**Short exercise 1**. Summarize the reviews of Cries in the Drizzle in two sentences.
**Short exercise 2**. Please replace "GUI agent" with "desktop agent" in the data records, starting at the line that contains "This screenshot has height=583, width=791." and ending at the end of the records, with both ends included. Keep everything else unchanged, and leave the pictures out.

**Text shown**.
Reviews for Cries in the Drizzle

Booklist Reviews 2007 October #2
Sun Guanglin is only six years old when his parents send him to live with a solider and his sick wife who cannot have a child of their own. Six years later, after the soldier's tragic death, Guanglin is forced to find his own way back to his family. His homecoming, in the midst of a devastating fire that destroys his family's house, is not what he had hoped for. His family ostracizes him, and in turn, he withdraws from them. When his younger brother, Guangming, drowns saving another boy, his father, Sun Kwangtsai, becomes unhinged, first certain that Guangming will be acknowledged as a state hero, then attacking the family of the boy he saved when they refuse to offer him monetary recompense. After a stint in jail, Sun Kwangtsai returns a changed man--but not for the better. Interspersed with the family tragedy are lighter vignettes, such as Guanglin's sometimes embarrassing and awkward sexual awakening. Moving backward and forward in time, Hua's novel offers a vibrant portrait of one boy's coming-of-age. Copyright 2007 Booklist Reviews.

Kirkus Reviews 2007 August #2
Now in English translation, the 1991 novel by bestselling Chinese author Yu Hua (To Live, 2003).Yu's first full-length work--actually, a serpentine, episodic collection of anecdotes forming a kind of Maoist-era kinderscenen--details the boyhood of Sun Guanglin and his encounters with some dreadfully unfortunate (or just plain dreadful) people in two Chinese rural villages--the discordantly Midwestern-sounding "Southgate" and "Littlemarsh." Guanglin's father, Kwangtsai, beats him, tries unsuccessfully to capitalize on youngest son Guangming's death by drowning and molests both women in elder son Guangping's life. Kwangtsai cavorts with the nymphomaniac widow next door, giving her his wife's household goods, then starves his own father and ultimately drinks himself to death. Guanglin's Littlemarsh adoptive parents, to whom he's farmed out at age six, turn him into a household servant and entrust his education to sadistic teachers. The foster father dies spectacularly (suicide by grenade) after blowing up the apartment of the woman who exposed his extra-marital affair. Alone once more, Guanglin, now 12, borrows the fare from another unwanted child, his friend Guoqing, and returns home to where the story began: Kwangtsai's cottage is engulfed in flames. Flashbacks reveal that Guanglin's grandfather, Sun Youyuan, fled the Japanese invasion and rescued a former aristocrat and fellow refugee, Guanglin's grandmother, who was turned out of her mandarin home because she happened to glimpse two sparrows mating. Youyuan saves the rice harvest by urging Southgate residents to toss out their Buddha figurines, but then dies, convinced his soul has already departed. Guanglin's friends are equally doomed: Schoolmate Su Yu, after doing time in reform school for embracing a girl, dies of a brain hemorrhage while his family follow their morning routine, assuming Yu is sleeping late. Guoqing, whose father abruptly remarried, leaving the nine-year-old with a spooky old lady, prospers from subsidies from other relatives but at 13 is arrested for attacking a family who won't let him court their daughter. A grainy montage of suffering and survival, by turns morbid and mordant. Copyright Kirkus 2007 Kirkus/BPI Communications. All rights reserved.

[Data records]

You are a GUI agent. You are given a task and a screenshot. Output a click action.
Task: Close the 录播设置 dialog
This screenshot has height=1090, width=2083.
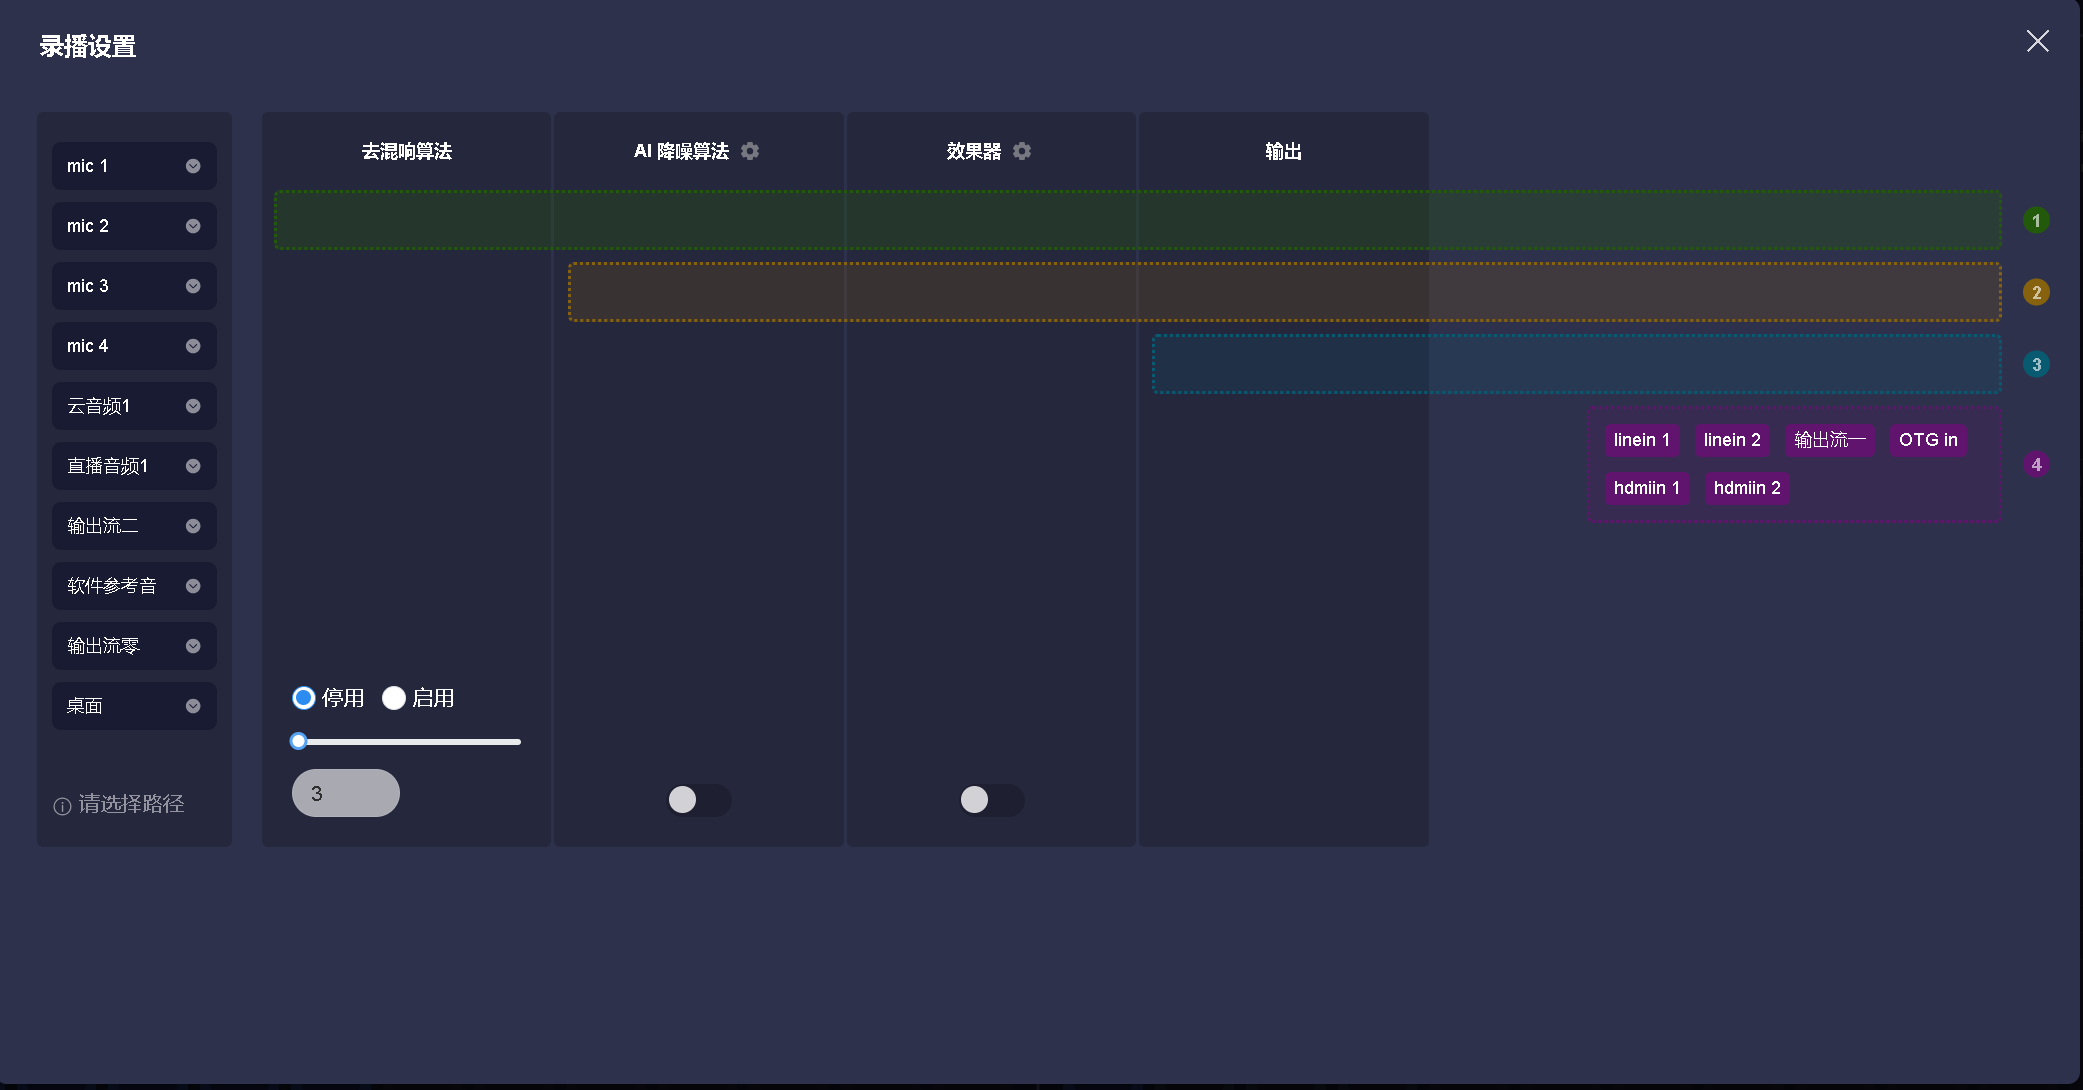click(x=2037, y=41)
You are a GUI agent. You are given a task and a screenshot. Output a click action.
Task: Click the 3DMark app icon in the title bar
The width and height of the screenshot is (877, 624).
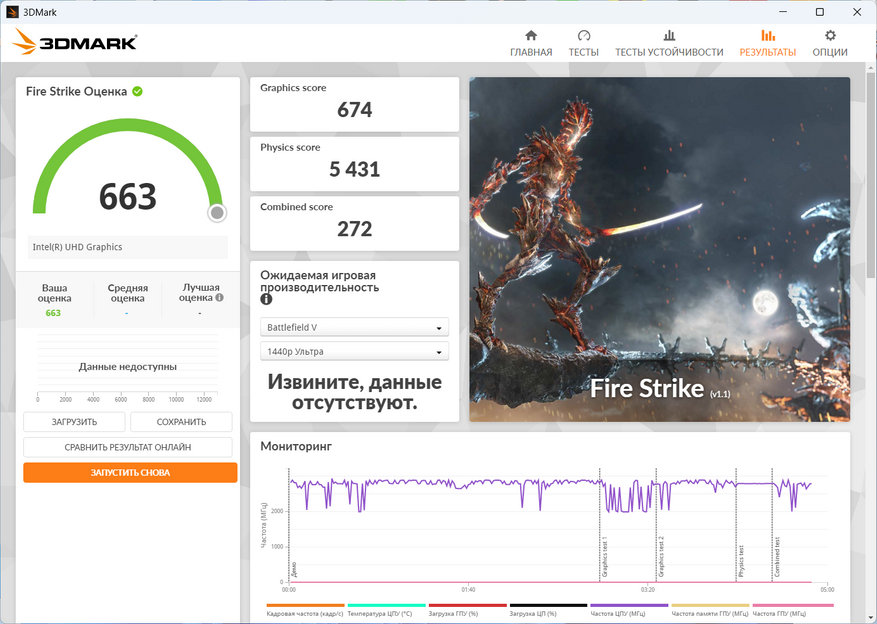click(x=11, y=12)
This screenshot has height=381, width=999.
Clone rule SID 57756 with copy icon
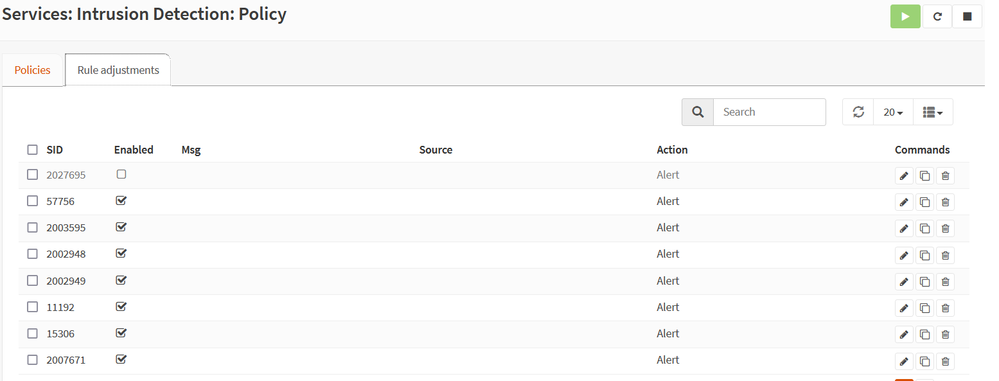coord(924,203)
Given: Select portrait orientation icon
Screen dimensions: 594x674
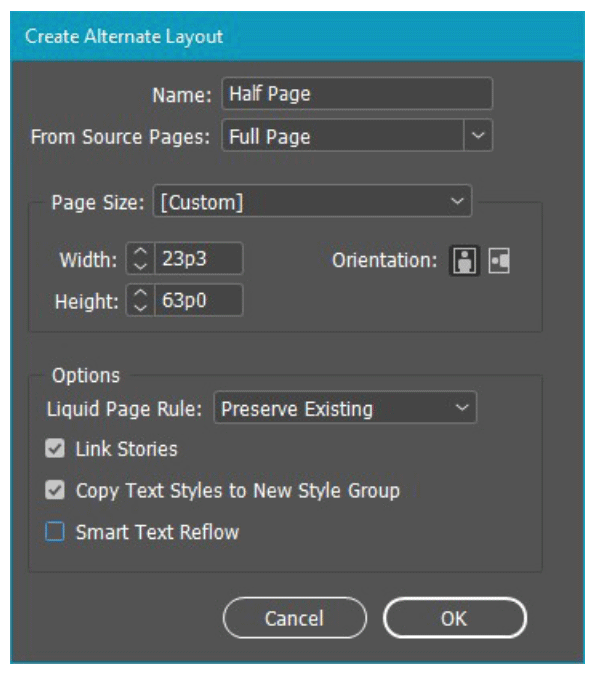Looking at the screenshot, I should point(464,260).
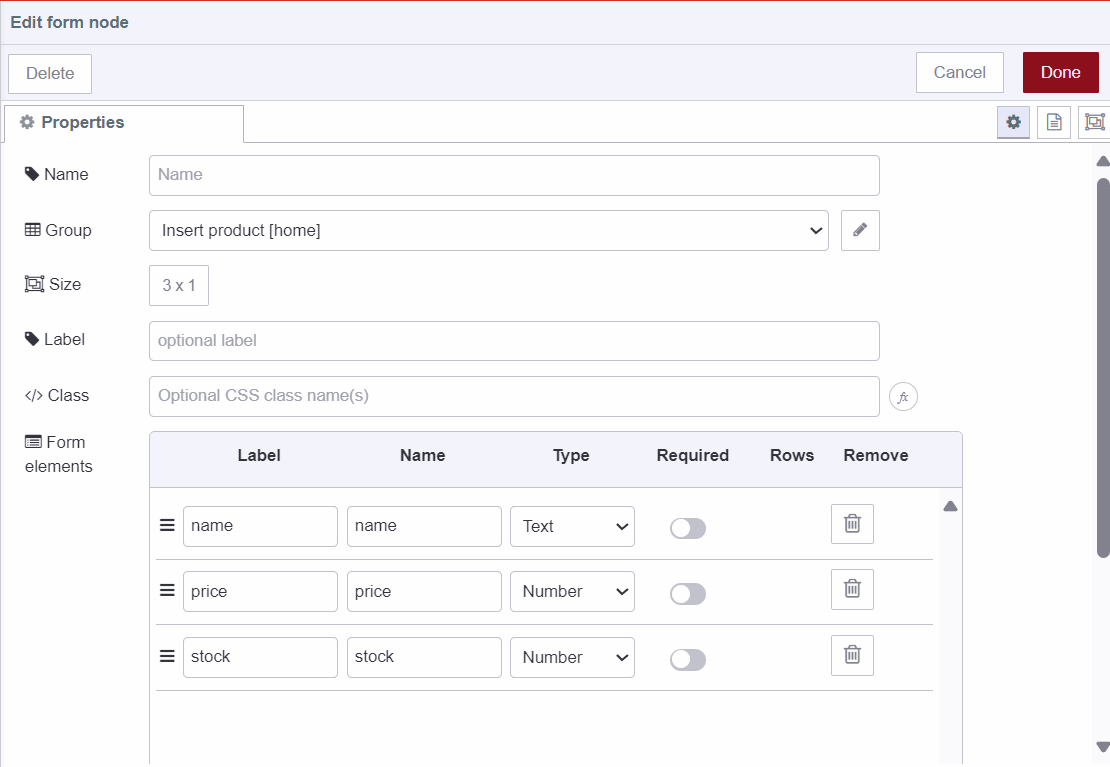Click inside the Name input field
Image resolution: width=1110 pixels, height=767 pixels.
(513, 174)
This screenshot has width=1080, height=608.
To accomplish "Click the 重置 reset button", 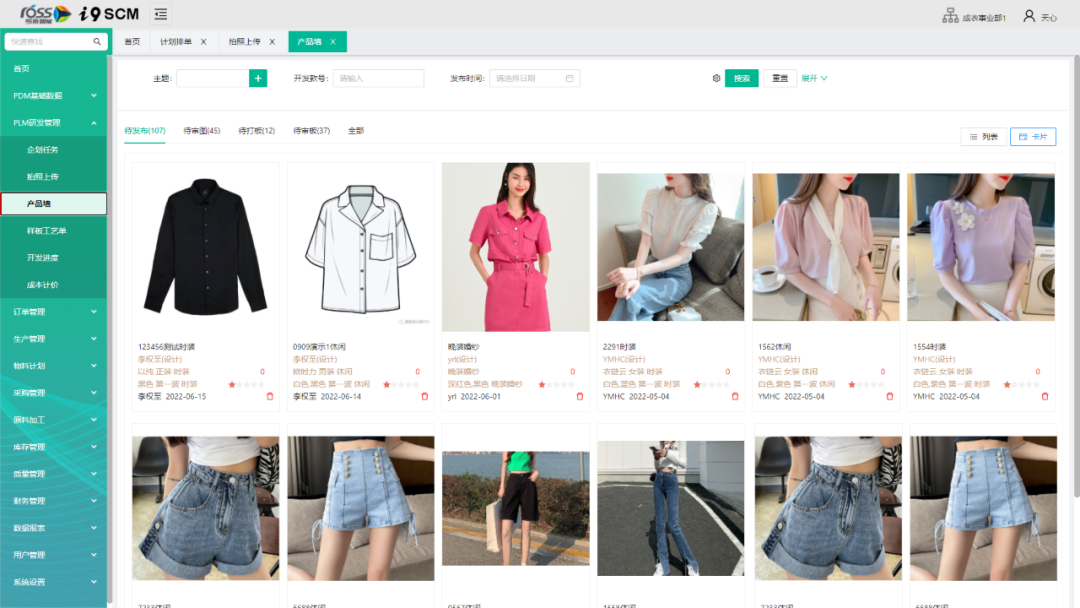I will (780, 78).
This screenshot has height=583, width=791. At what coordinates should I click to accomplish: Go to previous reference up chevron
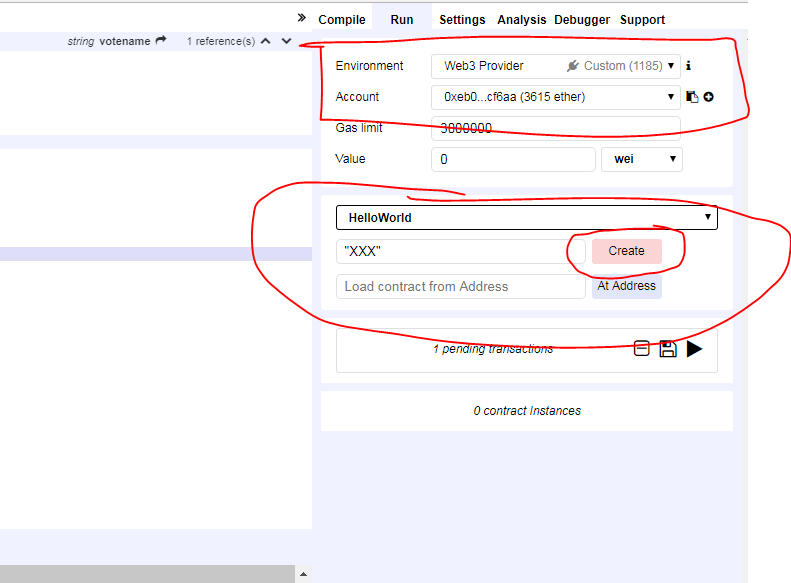pyautogui.click(x=266, y=41)
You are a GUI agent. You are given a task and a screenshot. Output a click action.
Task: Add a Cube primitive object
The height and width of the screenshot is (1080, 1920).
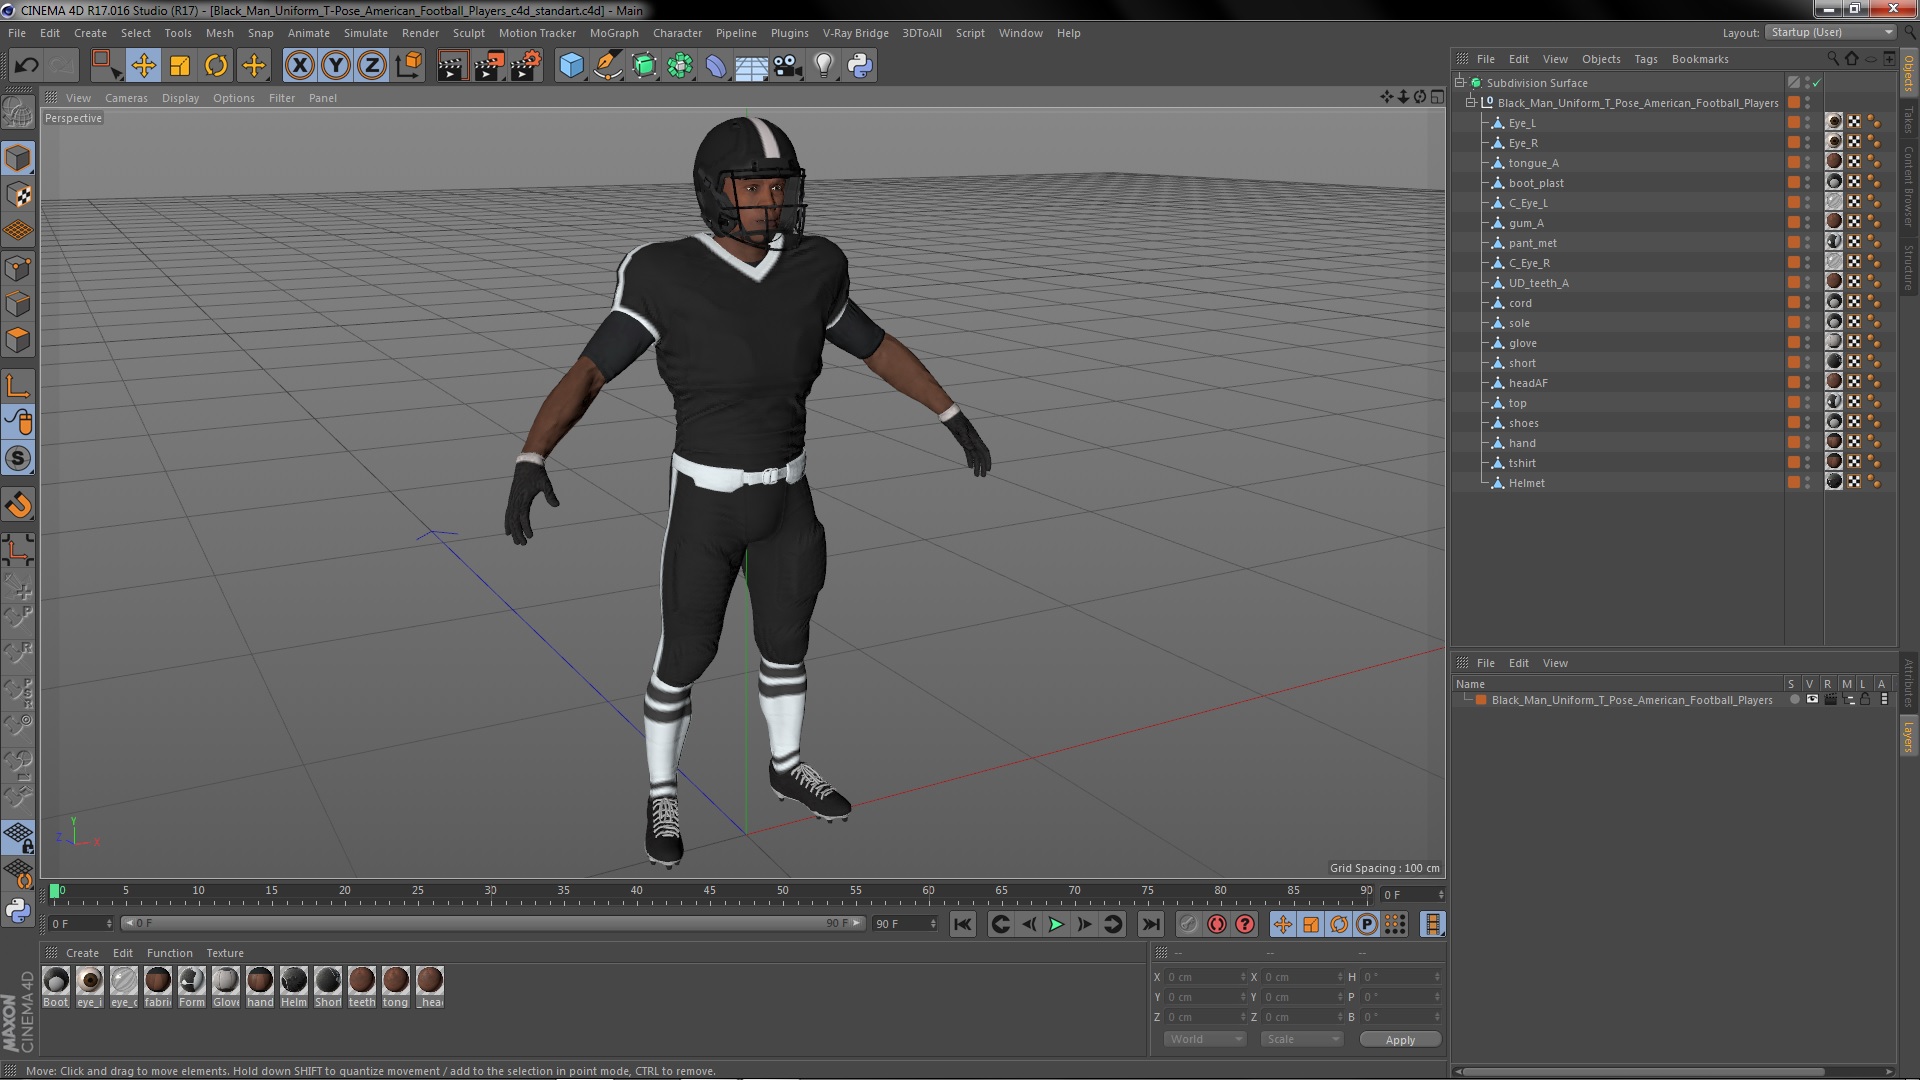tap(571, 66)
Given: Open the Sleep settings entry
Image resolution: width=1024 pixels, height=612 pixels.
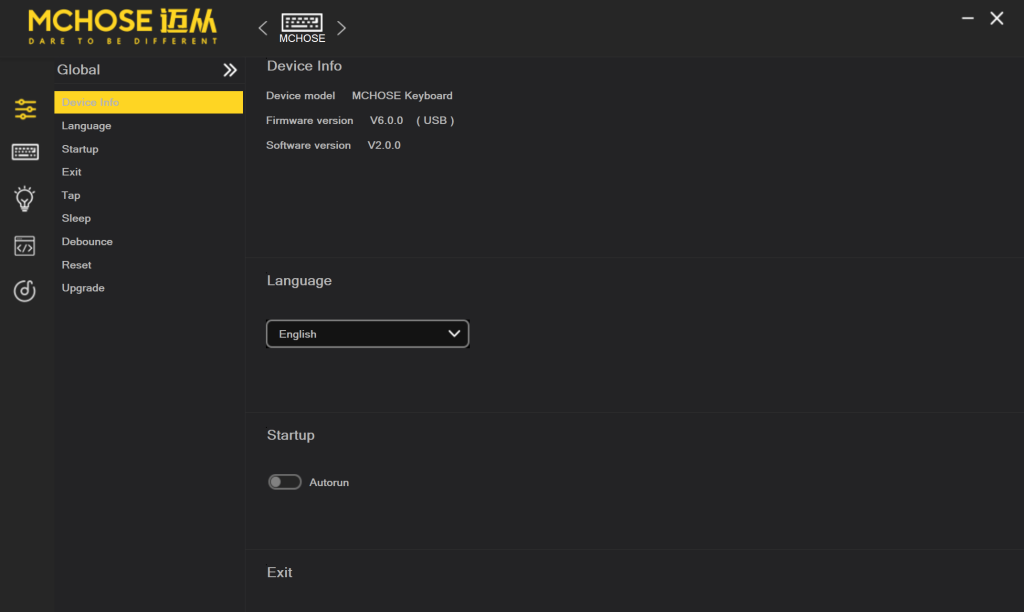Looking at the screenshot, I should click(x=76, y=218).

**Task solution 1**. The reviews describe Yu Hua's novel about the boyhood of Sun Guanglin, who is sent at age six to live with a soldier and his sick wife and later returns to a family that ostracizes him. Booklist calls it a vibrant portrait of one boy's coming-of-age, while Kirkus calls it a grainy montage of suffering and survival, by turns morbid and mordant.

**Task solution 2**.
This screenshot has height=583, width=791. At what coordinates should I click to accomplish: Go to previous reference up chevron
pyautogui.click(x=266, y=41)
You are a desktop agent. You are given a task and a screenshot. Output a click action.
Task: Add a Cube primitive object
The height and width of the screenshot is (1080, 1920).
tap(571, 66)
Given: Open the Sleep settings entry
Image resolution: width=1024 pixels, height=612 pixels.
Looking at the screenshot, I should click(x=76, y=218).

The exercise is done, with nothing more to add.